Posted by on Jun 3, 2017 |

The Bookshop at Water’s End by Patti Callahan Henry


Women’s Fiction

This is a sweet story of two grown women who are now mothers. Bonny is an ER doc trying to find her way out of a loveless marriage. After an accident in the ER, she needs some time to regroup, so she returns to Water’s End, a small sea side town where she and Lainey became friends when they were thirteen years old. Back then, they had been inseparable. They were known as the Summer Sisters. They had the Girls’ Detective Club, inspired by Nancy Drew mysteries, and their safe haven was a bookstore run by a woman named Mimi. Bonny brings her teenage daughter, Piper, with her to Water’s End, and, even though Lainey has terrible memories of Water’s End, Bonny convinces her to leave her husband in California for a few weeks and bring her two small children out to the beach house.

 Initially, Piper feels like she’s being punished because she flunked out of her freshman year of college. In addition to that blow, she’s also from her boyfriend not just breaking up with her but immediately falling for another girl and taking off to Europe with her. By making friends with a local boy and Mimi and babysitting Lainey’s six- and four-year-old children, Piper slowly begins to heal. Bonny has to decide what to do with her career and her life. Lainey wants to solve the thirty-five year old mystery of what happened to her mother.

 Told from multiple first-person points of view, the complexity of the characters are good. I also like the mystery of Lainey trying to figure out what happened to her mother, a search that has played a large role in her life. The novel is not a completely fluffy summer read, although it does have a sweet mostly-happily-ever-after ending.

Thanks to NetGalley and Berkeley Publishing Group for the opportunity to review this book.

The Sisters Chase by Sarah Healy


Women’s Fiction

This is a beautifully written story of two sisters surviving on the run after the death of their mother.

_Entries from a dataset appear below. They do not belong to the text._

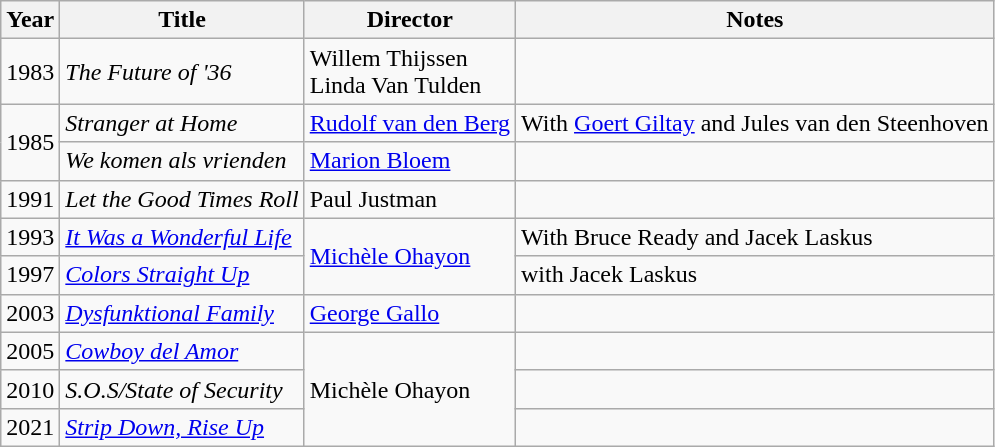
with Jacek Laskus [754, 275]
Willem ThijssenLinda Van Tulden [410, 72]
Title [182, 20]
Notes [754, 20]
The Future of '36 [182, 72]
Dysfunktional Family [182, 313]
2005 [30, 351]
Rudolf van den Berg [410, 123]
Colors Straight Up [182, 275]
1985 [30, 142]
We komen als vrienden [182, 161]
2021 [30, 427]
2010 [30, 389]
Stranger at Home [182, 123]
1983 [30, 72]
1997 [30, 275]
1993 [30, 237]
1991 [30, 199]
Marion Bloem [410, 161]
Paul Justman [410, 199]
With Bruce Ready and Jacek Laskus [754, 237]
S.O.S/State of Security [182, 389]
Cowboy del Amor [182, 351]
Director [410, 20]
George Gallo [410, 313]
2003 [30, 313]
With Goert Giltay and Jules van den Steenhoven [754, 123]
Year [30, 20]
It Was a Wonderful Life [182, 237]
Let the Good Times Roll [182, 199]
Strip Down, Rise Up [182, 427]
Determine the [x, y] coordinate at the center of the cell enclosing the given text.  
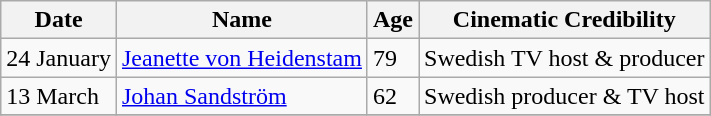
13 March [59, 96]
Cinematic Credibility [564, 20]
Name [242, 20]
Swedish TV host & producer [564, 58]
24 January [59, 58]
Age [392, 20]
Swedish producer & TV host [564, 96]
Jeanette von Heidenstam [242, 58]
62 [392, 96]
79 [392, 58]
Johan Sandström [242, 96]
Date [59, 20]
Capture the cell that displays the provided text and extract its (X, Y) central coordinate. 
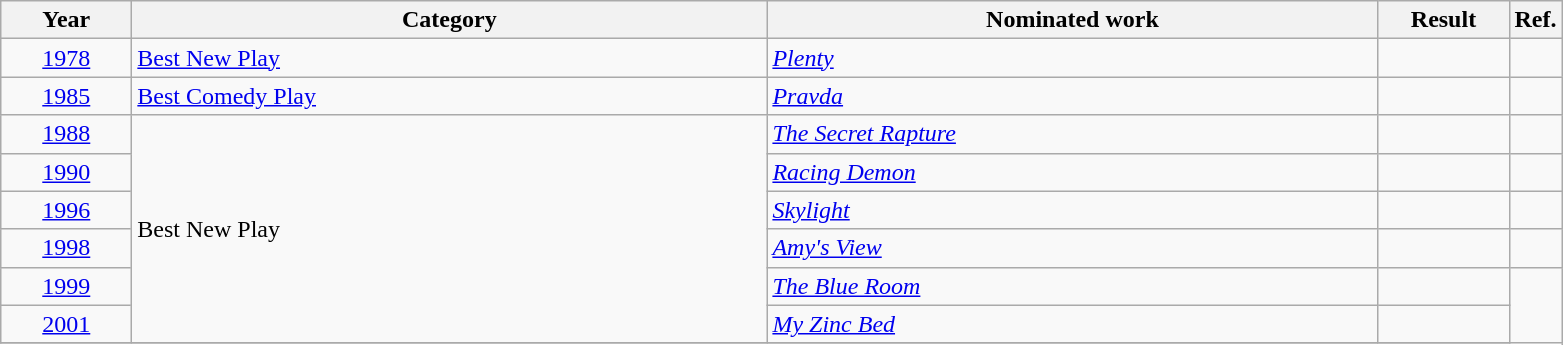
Result (1444, 20)
The Blue Room (1072, 286)
Racing Demon (1072, 172)
1998 (66, 248)
My Zinc Bed (1072, 324)
Best Comedy Play (450, 96)
1985 (66, 96)
Category (450, 20)
Pravda (1072, 96)
1996 (66, 210)
Ref. (1536, 20)
Skylight (1072, 210)
1999 (66, 286)
Plenty (1072, 58)
Year (66, 20)
2001 (66, 324)
1978 (66, 58)
1990 (66, 172)
Amy's View (1072, 248)
The Secret Rapture (1072, 134)
1988 (66, 134)
Nominated work (1072, 20)
Search for the cell housing the specified text and yield its [x, y] center coordinate. 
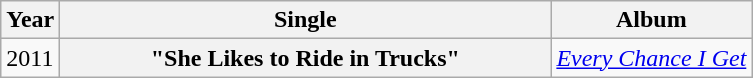
2011 [30, 58]
"She Likes to Ride in Trucks" [306, 58]
Single [306, 20]
Year [30, 20]
Album [652, 20]
Every Chance I Get [652, 58]
Find where the given text appears and provide that cell's center as (X, Y) coordinate. 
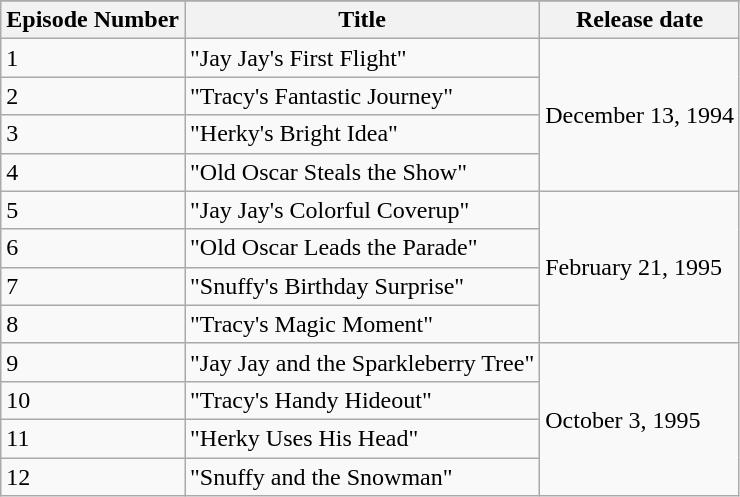
7 (93, 286)
10 (93, 400)
2 (93, 96)
9 (93, 362)
"Tracy's Fantastic Journey" (362, 96)
5 (93, 210)
"Snuffy and the Snowman" (362, 477)
"Tracy's Handy Hideout" (362, 400)
Title (362, 20)
"Herky Uses His Head" (362, 438)
"Old Oscar Steals the Show" (362, 172)
"Jay Jay and the Sparkleberry Tree" (362, 362)
"Herky's Bright Idea" (362, 134)
October 3, 1995 (640, 419)
"Snuffy's Birthday Surprise" (362, 286)
"Jay Jay's First Flight" (362, 58)
Release date (640, 20)
Episode Number (93, 20)
1 (93, 58)
3 (93, 134)
12 (93, 477)
"Jay Jay's Colorful Coverup" (362, 210)
December 13, 1994 (640, 115)
4 (93, 172)
"Tracy's Magic Moment" (362, 324)
6 (93, 248)
8 (93, 324)
11 (93, 438)
February 21, 1995 (640, 267)
"Old Oscar Leads the Parade" (362, 248)
Identify which cell holds the provided text, then report its [X, Y] central coordinate. 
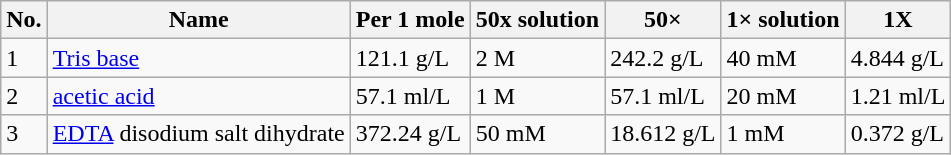
1 mM [783, 134]
acetic acid [198, 96]
Name [198, 20]
372.24 g/L [410, 134]
242.2 g/L [663, 58]
Per 1 mole [410, 20]
2 [24, 96]
No. [24, 20]
121.1 g/L [410, 58]
50 mM [537, 134]
20 mM [783, 96]
EDTA disodium salt dihydrate [198, 134]
1 [24, 58]
Tris base [198, 58]
18.612 g/L [663, 134]
3 [24, 134]
4.844 g/L [898, 58]
40 mM [783, 58]
50x solution [537, 20]
1× solution [783, 20]
1X [898, 20]
1.21 ml/L [898, 96]
0.372 g/L [898, 134]
50× [663, 20]
2 M [537, 58]
1 M [537, 96]
Pinpoint the cell where the given text exists, returning its (X, Y) midpoint coordinate. 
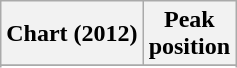
Peakposition (189, 34)
Chart (2012) (72, 34)
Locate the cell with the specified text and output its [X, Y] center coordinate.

Eighteen-year-old Mary is gorgeous and survives through hard work that isn’t always legal. She takes care of her four-year-old sister Hannah with fierce loyalty. Their travels take them from the East Coast through the Midwest to California.

The story is told by going back and forth in time from when Hannah was born to different times in Hannah and Mary’s life. In that way it’s a modern history of the late seventies through the eighties. At some points it seemed there was an undercurrent of something sinister—I genuinely worried about whether the sisters would be OK. The story is also tinged with sadness over missed opportunities. It’s wonderful, however, to read a novel about strong women like Mary and their neighbor, Alice, a woman who was unable to have children of her own. Alice—Mrs. Pool—seems like a pushover, but she’s strong and heroic in her own way.

Thanks to Houghton Mifflin Harcourt and Netgalley for this Advanced Reading Copy in exchange for an honest review.